A Phase II, Prospective, Open Label, Standard of Care (SOC) Controlled, Study to Evaluate the Safety and Efficacy of Glassia® in Lung Transplantation during the First 6 Months

Purpose AAT has been reported to have anti-apoptotic and anti-inflammatory effects in addition to the canonical anti protease activity. This study aimed to evaluate the safety and efficacy of human, α-1 antitrypsin (AAT) [GLASSIA®] add-on pharmacotherapy in the treatment of patients undergoing first lung transplantation.
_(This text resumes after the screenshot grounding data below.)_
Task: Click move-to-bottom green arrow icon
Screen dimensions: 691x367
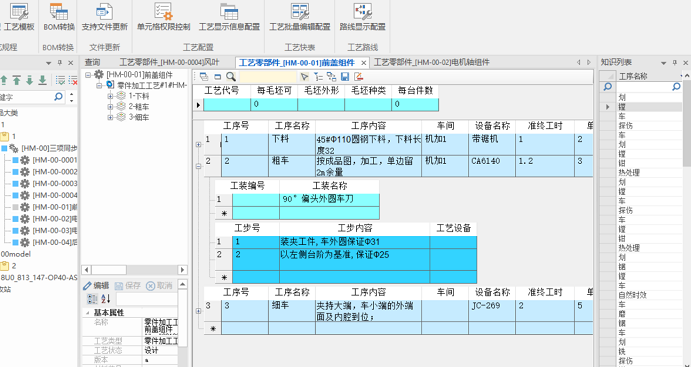Action: pos(42,80)
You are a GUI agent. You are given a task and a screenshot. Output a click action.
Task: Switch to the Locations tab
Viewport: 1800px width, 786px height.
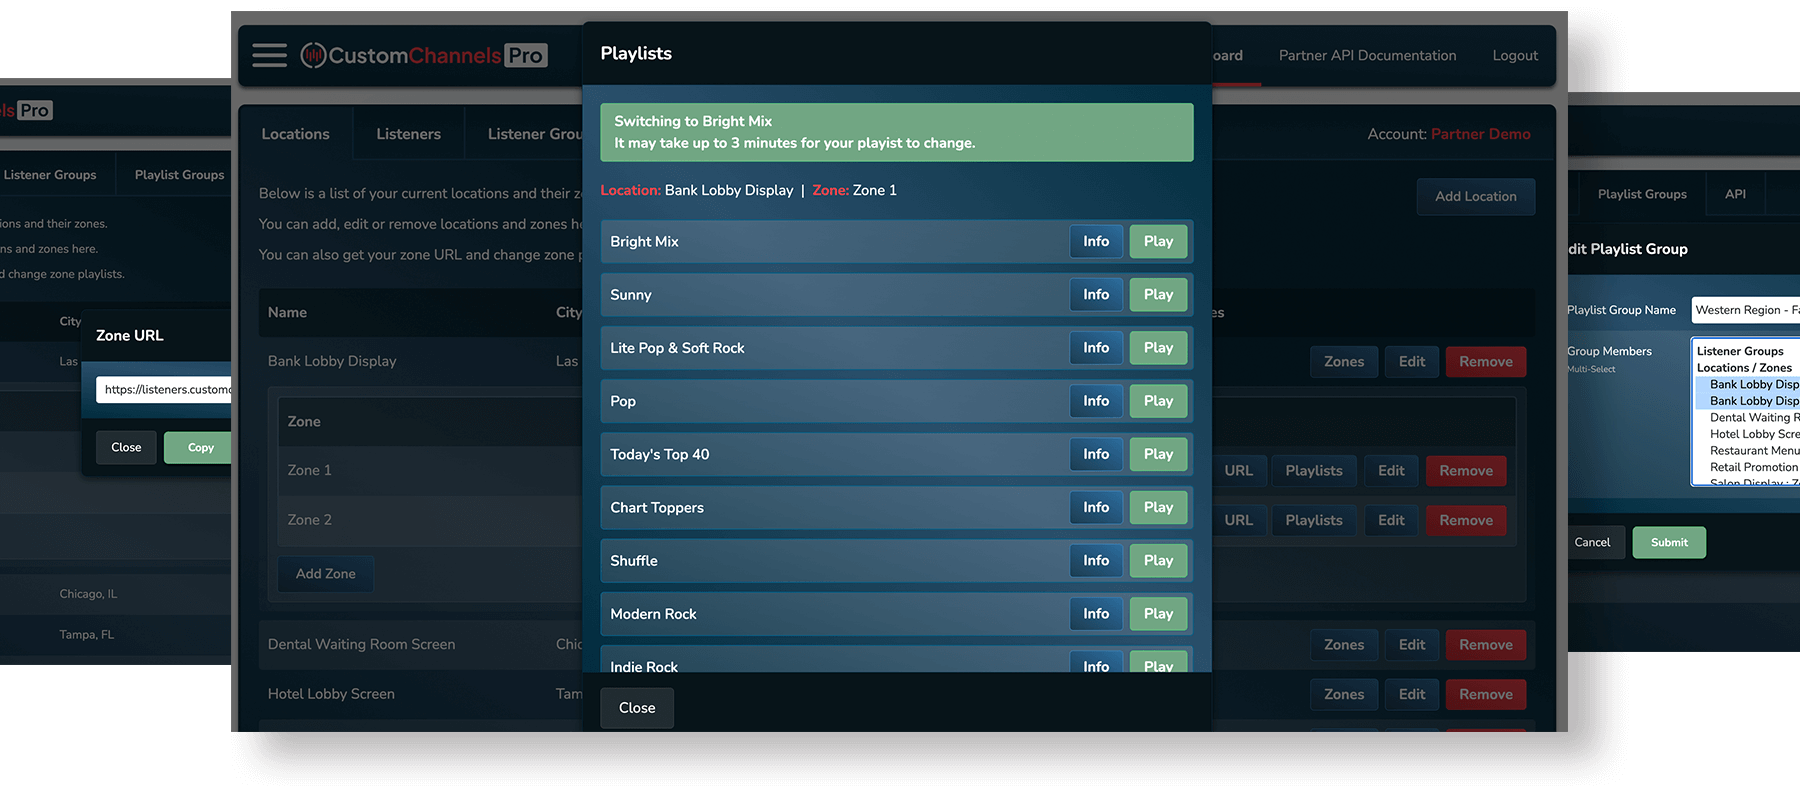(295, 134)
Methods Thirty patients aged 18 and above (Table 1) were randomized 2:1 to receive SOC or SOC with intravenous AAT at the time of the lung transplant as a loading dose (90 mg/kg), and then 5 doses (30 mg/kg) every 2 days, followed by 3 biweekly (120 mg/kg), and 10 monthly (240 mg/kg) doses to 48 weeks. The following parameters were monitored: PGD, acute rejection, pulmonary function, and adverse events. Results We report here the short term (6 month) outcomes as part of an interim analysis. Patient demographics are shown in Table 1. AAT was associated with a trend to an increase in PaO 2 /FiO 2 and a decrease in PGD grade at day 3, and a decrease in the duration of mechanical ventilation after surgery. Acute rejection was observed in 4 AAT patients (21%) vs 3 SOC only patients (30%) and pulmonary infections were observed in 10 AAT (53%) vs 5 events in 4 (40%) SOC only patients. There were no adverse events that were considered to be related to study drug. Mortality was similar between arms and all the events (6) were related to sepsis. Conclusion AAT treatment is safe and might improve PGD characteristics and mechanical ventilation duration after lung transplantation.